-- INFORMATION SHOWN follows --
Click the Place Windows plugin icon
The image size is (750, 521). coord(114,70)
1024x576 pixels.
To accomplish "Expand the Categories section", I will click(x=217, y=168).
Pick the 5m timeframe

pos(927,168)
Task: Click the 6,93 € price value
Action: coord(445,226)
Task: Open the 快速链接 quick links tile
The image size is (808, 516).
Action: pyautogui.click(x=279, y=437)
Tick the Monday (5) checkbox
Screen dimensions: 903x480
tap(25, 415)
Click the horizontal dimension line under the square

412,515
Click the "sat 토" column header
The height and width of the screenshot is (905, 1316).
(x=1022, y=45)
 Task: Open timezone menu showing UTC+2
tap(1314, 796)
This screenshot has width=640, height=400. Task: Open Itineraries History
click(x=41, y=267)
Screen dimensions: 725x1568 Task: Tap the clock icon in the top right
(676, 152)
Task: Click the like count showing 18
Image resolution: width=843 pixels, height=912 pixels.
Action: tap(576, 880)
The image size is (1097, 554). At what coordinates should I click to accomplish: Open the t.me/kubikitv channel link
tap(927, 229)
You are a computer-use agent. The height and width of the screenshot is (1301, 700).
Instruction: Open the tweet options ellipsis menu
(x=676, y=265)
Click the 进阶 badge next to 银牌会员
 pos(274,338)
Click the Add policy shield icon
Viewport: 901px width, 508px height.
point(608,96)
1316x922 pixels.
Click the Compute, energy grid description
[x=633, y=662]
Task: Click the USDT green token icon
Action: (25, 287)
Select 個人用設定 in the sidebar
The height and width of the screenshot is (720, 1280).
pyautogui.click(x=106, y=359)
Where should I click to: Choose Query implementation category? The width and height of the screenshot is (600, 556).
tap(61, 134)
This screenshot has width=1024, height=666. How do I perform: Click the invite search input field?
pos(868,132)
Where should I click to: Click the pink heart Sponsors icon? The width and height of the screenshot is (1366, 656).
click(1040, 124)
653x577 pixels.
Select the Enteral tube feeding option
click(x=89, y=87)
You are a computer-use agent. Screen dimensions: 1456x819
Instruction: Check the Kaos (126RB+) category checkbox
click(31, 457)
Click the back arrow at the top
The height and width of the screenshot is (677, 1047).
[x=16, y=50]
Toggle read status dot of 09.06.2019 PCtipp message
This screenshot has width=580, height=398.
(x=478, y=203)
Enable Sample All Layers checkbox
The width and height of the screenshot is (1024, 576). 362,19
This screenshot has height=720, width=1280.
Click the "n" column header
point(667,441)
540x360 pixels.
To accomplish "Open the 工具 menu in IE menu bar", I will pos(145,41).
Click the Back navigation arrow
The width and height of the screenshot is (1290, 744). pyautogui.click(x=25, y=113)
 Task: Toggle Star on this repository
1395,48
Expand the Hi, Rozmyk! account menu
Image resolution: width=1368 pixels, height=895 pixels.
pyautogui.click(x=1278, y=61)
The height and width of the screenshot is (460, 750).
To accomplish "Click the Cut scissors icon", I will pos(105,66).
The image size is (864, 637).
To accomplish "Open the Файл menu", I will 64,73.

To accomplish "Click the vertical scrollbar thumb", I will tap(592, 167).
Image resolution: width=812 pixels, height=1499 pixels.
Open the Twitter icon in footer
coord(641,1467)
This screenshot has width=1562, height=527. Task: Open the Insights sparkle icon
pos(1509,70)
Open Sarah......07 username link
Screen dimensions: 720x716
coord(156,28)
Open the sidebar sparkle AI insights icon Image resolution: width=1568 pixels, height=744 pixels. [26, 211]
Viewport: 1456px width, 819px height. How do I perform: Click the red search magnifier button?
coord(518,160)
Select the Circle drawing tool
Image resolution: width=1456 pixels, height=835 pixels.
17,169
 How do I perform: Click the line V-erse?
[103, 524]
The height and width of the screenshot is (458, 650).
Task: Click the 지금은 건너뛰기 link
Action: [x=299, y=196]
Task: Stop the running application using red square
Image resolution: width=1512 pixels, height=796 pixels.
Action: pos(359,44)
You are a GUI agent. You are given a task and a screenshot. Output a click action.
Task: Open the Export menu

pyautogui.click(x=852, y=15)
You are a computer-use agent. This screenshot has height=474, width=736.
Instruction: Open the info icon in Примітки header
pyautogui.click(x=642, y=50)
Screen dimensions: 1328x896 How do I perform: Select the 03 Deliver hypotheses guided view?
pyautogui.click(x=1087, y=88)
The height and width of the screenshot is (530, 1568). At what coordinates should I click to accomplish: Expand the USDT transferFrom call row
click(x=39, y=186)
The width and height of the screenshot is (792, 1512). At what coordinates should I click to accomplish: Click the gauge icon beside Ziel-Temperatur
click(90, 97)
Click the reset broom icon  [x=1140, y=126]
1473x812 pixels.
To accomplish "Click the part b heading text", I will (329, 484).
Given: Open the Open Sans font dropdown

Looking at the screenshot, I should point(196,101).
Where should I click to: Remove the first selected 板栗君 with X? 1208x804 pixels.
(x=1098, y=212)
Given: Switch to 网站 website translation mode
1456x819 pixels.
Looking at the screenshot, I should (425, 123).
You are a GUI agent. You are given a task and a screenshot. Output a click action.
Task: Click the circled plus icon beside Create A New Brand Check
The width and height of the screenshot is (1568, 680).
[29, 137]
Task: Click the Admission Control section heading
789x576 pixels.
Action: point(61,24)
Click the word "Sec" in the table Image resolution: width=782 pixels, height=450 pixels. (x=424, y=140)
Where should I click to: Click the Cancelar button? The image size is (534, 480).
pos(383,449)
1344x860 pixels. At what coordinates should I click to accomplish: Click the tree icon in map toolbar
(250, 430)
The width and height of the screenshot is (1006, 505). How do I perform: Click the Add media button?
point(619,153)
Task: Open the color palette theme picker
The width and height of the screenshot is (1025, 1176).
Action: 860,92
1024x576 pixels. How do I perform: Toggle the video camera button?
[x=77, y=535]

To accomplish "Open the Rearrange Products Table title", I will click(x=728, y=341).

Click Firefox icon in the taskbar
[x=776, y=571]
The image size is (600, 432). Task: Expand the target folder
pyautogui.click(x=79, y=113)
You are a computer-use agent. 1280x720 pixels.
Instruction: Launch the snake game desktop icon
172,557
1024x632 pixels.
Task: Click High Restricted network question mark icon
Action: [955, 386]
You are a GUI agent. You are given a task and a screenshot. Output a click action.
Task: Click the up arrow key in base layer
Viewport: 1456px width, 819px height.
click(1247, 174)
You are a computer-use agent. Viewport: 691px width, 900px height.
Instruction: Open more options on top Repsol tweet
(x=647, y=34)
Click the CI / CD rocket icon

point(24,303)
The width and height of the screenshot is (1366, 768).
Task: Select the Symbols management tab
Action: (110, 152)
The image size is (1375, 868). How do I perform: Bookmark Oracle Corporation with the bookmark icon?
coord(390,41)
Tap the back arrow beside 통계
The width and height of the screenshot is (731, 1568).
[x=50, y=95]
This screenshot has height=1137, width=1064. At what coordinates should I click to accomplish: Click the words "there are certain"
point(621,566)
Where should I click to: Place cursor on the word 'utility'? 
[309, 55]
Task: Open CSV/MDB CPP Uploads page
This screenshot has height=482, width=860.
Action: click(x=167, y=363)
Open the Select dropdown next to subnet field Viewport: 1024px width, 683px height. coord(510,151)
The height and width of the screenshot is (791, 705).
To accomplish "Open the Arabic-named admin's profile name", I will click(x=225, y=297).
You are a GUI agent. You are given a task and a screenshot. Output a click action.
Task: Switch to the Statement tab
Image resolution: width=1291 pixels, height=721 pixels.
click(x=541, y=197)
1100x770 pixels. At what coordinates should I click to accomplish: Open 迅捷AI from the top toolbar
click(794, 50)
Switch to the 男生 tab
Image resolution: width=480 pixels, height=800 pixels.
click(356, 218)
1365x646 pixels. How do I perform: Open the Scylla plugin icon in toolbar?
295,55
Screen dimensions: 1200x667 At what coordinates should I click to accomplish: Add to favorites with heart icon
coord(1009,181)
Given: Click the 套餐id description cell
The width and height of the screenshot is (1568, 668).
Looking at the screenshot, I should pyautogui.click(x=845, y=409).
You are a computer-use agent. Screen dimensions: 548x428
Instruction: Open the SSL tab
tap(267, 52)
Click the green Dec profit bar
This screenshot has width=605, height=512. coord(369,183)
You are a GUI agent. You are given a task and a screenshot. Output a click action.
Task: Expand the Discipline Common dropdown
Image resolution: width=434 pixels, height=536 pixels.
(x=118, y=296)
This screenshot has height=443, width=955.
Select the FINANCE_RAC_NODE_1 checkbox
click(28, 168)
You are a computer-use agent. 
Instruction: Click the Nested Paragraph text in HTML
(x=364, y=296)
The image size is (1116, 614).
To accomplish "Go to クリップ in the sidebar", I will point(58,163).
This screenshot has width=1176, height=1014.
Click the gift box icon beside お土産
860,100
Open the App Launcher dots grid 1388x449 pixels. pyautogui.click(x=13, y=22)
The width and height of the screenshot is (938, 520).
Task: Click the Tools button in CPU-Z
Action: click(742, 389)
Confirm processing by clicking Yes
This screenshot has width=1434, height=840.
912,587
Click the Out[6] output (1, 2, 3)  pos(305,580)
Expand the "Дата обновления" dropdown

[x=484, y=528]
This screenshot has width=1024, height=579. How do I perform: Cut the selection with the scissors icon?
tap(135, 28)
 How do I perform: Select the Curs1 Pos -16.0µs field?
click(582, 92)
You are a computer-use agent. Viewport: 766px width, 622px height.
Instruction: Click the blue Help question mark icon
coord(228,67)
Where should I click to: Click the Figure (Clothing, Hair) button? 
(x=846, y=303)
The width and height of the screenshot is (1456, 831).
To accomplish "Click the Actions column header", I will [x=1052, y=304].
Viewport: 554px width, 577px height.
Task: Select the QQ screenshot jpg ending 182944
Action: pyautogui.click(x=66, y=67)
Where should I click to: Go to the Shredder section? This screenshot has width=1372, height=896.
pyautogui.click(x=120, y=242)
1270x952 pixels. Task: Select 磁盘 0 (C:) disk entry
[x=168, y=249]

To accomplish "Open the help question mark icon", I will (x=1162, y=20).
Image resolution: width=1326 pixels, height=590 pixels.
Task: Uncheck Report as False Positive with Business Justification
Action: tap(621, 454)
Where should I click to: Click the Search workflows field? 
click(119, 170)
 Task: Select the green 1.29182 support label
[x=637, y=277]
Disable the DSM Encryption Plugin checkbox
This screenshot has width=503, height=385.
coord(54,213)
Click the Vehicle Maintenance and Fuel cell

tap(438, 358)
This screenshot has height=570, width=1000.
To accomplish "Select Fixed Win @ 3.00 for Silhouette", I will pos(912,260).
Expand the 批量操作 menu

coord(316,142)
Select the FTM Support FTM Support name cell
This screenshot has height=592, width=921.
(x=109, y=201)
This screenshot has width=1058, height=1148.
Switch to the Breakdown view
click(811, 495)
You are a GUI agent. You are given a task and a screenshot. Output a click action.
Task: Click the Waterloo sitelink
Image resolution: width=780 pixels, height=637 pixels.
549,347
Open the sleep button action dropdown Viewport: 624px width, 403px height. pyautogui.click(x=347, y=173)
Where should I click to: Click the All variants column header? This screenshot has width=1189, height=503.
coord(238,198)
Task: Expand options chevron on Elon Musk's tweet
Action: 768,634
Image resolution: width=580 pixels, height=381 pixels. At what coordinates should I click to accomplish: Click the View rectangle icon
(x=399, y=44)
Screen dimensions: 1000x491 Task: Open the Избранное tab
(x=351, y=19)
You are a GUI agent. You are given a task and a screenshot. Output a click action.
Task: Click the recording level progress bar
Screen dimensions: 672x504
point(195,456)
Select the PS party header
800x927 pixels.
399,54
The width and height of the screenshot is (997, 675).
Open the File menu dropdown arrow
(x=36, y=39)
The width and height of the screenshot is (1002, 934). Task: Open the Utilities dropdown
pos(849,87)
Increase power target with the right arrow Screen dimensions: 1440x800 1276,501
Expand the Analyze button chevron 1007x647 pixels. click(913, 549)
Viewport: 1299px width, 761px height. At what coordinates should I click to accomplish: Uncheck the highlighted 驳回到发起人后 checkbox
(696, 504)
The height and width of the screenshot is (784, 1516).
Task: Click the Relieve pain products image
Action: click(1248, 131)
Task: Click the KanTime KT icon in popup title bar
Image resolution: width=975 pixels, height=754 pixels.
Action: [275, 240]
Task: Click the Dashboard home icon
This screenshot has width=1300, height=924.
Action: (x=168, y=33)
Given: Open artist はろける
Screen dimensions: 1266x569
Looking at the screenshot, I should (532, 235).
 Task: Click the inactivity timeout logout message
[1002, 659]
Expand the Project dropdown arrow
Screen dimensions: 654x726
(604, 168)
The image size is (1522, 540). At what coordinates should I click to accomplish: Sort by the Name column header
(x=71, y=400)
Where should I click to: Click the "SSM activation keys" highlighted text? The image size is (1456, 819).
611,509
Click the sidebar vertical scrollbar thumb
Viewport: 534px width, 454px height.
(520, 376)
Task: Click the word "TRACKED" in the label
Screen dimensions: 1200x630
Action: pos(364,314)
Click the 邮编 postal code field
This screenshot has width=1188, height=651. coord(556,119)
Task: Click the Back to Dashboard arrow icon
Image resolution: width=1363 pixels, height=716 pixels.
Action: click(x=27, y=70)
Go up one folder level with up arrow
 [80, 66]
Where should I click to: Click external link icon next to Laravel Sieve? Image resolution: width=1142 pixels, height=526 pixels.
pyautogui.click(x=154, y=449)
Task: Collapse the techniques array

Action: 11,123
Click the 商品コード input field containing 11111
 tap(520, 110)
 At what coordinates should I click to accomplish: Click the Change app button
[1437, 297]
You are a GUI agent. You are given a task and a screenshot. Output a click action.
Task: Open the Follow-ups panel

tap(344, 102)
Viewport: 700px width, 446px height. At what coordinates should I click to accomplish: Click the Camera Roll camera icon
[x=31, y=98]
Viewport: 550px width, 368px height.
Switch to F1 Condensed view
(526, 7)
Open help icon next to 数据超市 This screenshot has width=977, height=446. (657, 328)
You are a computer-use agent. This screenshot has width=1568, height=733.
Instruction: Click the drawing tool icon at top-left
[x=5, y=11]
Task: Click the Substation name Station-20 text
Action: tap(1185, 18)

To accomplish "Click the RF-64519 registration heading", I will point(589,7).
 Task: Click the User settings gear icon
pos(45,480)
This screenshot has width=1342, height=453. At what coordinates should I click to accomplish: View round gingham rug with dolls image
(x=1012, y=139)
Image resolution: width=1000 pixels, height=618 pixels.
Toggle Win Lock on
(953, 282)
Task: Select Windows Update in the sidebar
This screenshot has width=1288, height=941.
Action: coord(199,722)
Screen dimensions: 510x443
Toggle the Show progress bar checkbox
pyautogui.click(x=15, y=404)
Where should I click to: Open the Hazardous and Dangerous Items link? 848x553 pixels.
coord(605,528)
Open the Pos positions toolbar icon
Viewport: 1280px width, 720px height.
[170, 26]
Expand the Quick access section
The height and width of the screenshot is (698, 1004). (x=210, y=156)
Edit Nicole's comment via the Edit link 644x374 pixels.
-- INFORMATION SHOWN concluded --
Return all lines in the data that include the word "Dashboard".

Task: Click the Dashboard home icon
Task: Click the Back to Dashboard arrow icon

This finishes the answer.